━━━ SUPPLIED RECORDS ━━━
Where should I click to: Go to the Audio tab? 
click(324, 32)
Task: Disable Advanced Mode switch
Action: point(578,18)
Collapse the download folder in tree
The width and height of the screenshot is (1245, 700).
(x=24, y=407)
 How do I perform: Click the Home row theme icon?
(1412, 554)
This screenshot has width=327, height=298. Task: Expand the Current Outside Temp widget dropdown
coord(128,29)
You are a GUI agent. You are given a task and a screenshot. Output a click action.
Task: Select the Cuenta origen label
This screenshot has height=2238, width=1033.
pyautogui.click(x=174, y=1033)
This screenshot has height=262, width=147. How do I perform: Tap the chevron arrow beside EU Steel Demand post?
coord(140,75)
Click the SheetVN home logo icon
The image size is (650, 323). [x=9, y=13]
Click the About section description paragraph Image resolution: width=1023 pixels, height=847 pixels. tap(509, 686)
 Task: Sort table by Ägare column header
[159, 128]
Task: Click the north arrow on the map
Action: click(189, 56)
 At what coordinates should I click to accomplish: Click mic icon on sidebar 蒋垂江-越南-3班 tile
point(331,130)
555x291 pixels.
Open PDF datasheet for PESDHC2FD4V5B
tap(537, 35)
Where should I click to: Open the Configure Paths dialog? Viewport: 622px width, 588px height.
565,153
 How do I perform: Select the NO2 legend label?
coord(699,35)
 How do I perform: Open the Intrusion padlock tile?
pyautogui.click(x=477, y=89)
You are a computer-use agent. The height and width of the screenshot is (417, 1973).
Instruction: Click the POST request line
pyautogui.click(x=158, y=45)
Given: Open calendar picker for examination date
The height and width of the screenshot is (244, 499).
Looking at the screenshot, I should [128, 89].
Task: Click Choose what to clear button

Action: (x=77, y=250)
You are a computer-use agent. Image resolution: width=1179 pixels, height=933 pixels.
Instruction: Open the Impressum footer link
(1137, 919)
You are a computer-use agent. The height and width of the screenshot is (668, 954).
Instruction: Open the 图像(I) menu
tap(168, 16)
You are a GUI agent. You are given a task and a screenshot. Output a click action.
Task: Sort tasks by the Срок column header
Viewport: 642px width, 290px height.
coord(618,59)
━━━
### WORK TO BE COMPLETED
The lines to return are those in the records above that hold the word "pixels".

### RESPONSE BELOW
Click the About section description paragraph Image resolution: width=1023 pixels, height=847 pixels. tap(509, 686)
555x291 pixels.
You are a computer-use agent. Image resolution: width=1179 pixels, height=933 pixels.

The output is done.